## AIM OF THE EXERCISE
In the material below, find the line containing "Delivery info (313, 2297)" and the line containing "International Delivery (329, 2313)", then reproduce exactly both of them and every line between, and nothing else.
________________
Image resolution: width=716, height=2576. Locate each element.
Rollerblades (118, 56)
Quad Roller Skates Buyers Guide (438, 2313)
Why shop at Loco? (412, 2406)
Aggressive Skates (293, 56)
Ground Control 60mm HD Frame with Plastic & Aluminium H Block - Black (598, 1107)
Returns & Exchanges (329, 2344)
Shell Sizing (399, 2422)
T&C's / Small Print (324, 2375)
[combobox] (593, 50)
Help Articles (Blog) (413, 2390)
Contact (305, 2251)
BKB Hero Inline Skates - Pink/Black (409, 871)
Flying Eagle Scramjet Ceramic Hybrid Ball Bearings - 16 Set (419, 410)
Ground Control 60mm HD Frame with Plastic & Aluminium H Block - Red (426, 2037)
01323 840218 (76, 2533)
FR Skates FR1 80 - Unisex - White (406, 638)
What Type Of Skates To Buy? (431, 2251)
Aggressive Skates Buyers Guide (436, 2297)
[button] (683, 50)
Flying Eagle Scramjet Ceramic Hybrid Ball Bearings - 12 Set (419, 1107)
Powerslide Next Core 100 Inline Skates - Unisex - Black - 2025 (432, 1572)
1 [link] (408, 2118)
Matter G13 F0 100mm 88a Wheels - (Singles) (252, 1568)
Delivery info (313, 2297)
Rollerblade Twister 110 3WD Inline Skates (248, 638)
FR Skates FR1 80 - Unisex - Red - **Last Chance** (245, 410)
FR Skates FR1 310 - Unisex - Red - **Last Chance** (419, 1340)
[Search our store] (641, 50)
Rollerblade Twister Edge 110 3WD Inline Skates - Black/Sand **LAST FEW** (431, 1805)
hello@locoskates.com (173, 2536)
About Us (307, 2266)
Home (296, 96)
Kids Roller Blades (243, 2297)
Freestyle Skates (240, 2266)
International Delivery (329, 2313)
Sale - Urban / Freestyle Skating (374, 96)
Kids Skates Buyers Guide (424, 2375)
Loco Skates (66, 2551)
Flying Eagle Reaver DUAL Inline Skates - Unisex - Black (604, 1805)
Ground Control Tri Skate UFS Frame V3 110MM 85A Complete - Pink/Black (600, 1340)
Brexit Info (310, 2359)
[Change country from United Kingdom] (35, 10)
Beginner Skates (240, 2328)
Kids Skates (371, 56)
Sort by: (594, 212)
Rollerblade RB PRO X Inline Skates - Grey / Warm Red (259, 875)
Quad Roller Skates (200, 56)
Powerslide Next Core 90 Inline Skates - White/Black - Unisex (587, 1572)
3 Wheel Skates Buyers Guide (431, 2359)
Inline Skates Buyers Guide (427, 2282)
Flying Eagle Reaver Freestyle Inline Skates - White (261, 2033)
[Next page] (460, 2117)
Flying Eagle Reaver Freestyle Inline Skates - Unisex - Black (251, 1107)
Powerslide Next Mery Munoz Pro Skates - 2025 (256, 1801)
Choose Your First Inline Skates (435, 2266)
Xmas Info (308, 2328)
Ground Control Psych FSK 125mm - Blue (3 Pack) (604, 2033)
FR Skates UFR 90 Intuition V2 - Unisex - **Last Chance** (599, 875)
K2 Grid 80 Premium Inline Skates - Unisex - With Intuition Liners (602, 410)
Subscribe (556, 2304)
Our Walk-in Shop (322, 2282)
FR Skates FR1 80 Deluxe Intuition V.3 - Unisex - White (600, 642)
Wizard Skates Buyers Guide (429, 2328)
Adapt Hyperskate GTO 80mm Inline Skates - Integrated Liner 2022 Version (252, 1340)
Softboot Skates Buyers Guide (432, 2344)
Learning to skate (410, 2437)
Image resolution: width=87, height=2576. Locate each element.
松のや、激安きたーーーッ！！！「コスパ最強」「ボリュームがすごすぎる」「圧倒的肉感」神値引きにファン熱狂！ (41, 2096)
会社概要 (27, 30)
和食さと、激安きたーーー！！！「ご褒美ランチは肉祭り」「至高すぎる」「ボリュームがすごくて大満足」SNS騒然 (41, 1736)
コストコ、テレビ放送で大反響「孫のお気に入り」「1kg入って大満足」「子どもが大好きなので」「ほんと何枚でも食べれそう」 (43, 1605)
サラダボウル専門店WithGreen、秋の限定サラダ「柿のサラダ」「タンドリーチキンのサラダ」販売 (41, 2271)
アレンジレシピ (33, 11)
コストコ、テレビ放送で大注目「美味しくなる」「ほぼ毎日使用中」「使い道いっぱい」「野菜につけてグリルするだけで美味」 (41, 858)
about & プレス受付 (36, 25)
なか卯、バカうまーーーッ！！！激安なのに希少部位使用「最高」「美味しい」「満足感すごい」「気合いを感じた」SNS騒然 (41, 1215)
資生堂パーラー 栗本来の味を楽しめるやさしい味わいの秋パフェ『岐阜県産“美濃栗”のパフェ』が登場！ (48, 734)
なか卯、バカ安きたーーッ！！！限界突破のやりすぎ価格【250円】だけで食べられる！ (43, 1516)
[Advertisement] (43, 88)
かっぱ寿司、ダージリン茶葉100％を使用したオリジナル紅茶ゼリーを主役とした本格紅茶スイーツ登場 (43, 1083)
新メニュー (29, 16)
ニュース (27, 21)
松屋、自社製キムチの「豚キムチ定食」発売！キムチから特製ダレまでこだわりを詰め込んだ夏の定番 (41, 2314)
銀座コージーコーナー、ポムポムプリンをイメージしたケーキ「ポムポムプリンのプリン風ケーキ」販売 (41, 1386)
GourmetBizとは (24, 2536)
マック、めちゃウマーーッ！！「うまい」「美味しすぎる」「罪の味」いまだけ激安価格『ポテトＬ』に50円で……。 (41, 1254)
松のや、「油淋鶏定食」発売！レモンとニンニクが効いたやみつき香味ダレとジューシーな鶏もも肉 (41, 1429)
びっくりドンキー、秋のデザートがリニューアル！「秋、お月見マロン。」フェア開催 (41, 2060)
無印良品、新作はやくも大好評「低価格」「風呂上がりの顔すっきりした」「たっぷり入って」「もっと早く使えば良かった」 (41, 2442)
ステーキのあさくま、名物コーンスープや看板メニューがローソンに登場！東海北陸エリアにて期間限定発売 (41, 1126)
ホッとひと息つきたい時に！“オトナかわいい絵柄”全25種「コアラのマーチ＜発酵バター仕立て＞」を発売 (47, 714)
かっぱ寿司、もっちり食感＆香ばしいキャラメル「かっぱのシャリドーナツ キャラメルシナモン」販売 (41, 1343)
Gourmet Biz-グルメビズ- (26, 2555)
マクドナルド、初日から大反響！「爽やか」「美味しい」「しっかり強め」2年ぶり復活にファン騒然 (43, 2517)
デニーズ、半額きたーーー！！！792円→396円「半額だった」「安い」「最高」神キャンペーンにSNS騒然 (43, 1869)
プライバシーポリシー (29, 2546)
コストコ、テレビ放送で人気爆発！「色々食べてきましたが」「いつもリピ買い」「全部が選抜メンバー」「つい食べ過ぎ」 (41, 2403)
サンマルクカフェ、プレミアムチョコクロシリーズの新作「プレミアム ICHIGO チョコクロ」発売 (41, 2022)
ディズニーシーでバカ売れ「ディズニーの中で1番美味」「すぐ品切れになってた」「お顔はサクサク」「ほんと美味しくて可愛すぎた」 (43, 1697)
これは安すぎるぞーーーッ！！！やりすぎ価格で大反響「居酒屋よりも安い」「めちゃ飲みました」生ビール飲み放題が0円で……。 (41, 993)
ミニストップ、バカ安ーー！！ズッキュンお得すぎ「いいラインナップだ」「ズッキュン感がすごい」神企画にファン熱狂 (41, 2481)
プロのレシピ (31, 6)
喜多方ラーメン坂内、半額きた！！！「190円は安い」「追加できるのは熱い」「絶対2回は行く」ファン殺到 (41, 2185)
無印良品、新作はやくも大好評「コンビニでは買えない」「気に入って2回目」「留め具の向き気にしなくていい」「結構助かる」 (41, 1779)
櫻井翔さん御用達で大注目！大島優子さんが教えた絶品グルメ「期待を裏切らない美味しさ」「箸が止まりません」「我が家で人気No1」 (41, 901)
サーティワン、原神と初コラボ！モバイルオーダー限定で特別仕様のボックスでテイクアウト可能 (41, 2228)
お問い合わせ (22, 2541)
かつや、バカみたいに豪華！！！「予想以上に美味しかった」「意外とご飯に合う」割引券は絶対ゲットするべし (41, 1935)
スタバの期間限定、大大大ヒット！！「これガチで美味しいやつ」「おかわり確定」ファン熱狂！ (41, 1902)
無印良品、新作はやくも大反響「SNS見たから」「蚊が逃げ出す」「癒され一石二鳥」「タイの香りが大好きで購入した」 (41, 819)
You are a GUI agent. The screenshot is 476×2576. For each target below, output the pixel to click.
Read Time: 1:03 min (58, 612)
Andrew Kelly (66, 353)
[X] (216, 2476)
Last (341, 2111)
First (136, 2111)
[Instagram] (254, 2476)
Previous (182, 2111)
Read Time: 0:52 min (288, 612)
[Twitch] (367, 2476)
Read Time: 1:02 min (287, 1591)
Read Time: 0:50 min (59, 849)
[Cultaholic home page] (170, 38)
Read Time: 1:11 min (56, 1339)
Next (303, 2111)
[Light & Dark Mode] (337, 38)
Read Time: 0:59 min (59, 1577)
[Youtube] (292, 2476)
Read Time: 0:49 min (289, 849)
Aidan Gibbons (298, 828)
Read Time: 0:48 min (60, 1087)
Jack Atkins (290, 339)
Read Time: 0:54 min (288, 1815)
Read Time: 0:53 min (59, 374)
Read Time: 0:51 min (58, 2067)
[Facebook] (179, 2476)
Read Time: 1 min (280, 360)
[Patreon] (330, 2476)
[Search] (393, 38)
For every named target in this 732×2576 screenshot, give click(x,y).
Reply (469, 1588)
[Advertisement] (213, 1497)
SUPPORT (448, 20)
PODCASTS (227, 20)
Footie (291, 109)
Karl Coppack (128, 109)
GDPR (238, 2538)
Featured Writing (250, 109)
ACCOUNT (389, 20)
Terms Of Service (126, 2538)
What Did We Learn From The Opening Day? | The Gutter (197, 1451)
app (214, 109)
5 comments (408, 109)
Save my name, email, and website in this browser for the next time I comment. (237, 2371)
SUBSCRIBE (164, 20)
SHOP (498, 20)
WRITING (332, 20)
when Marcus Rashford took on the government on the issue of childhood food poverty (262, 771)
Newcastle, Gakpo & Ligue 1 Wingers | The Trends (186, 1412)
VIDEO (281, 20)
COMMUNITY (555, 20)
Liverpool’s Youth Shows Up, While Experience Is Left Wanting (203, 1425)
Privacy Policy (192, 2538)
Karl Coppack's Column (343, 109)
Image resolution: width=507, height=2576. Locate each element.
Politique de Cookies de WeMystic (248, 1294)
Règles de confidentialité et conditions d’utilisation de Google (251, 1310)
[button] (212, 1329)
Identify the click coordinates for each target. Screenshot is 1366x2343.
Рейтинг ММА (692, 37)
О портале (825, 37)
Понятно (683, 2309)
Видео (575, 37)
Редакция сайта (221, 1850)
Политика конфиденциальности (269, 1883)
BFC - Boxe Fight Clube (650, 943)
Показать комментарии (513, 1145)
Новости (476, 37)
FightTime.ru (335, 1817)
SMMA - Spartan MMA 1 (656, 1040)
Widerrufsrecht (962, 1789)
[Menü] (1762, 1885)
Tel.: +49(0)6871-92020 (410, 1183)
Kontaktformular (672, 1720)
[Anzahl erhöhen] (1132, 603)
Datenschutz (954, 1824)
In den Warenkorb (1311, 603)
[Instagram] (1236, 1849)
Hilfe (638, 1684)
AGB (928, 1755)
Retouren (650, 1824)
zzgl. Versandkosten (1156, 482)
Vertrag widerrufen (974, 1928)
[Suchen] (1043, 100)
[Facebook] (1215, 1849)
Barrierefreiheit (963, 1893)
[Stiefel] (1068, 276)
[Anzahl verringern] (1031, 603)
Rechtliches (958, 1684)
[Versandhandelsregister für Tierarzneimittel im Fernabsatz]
________________
## SOLUTION TO THE EXERCISE
Delivery info (313, 2297)
Rollerblade Twister 110 3WD Inline Skates (248, 638)
FR Skates FR1 80 - Unisex - Red - **Last Chance** (245, 410)
FR Skates FR1 310 - Unisex - Red - **Last Chance** (419, 1340)
[Search our store] (641, 50)
Rollerblade Twister Edge 110 3WD Inline Skates - Black/Sand **LAST FEW** (431, 1805)
hello@locoskates.com (173, 2536)
About Us (307, 2266)
Home (296, 96)
Kids Roller Blades (243, 2297)
Freestyle Skates (240, 2266)
International Delivery (329, 2313)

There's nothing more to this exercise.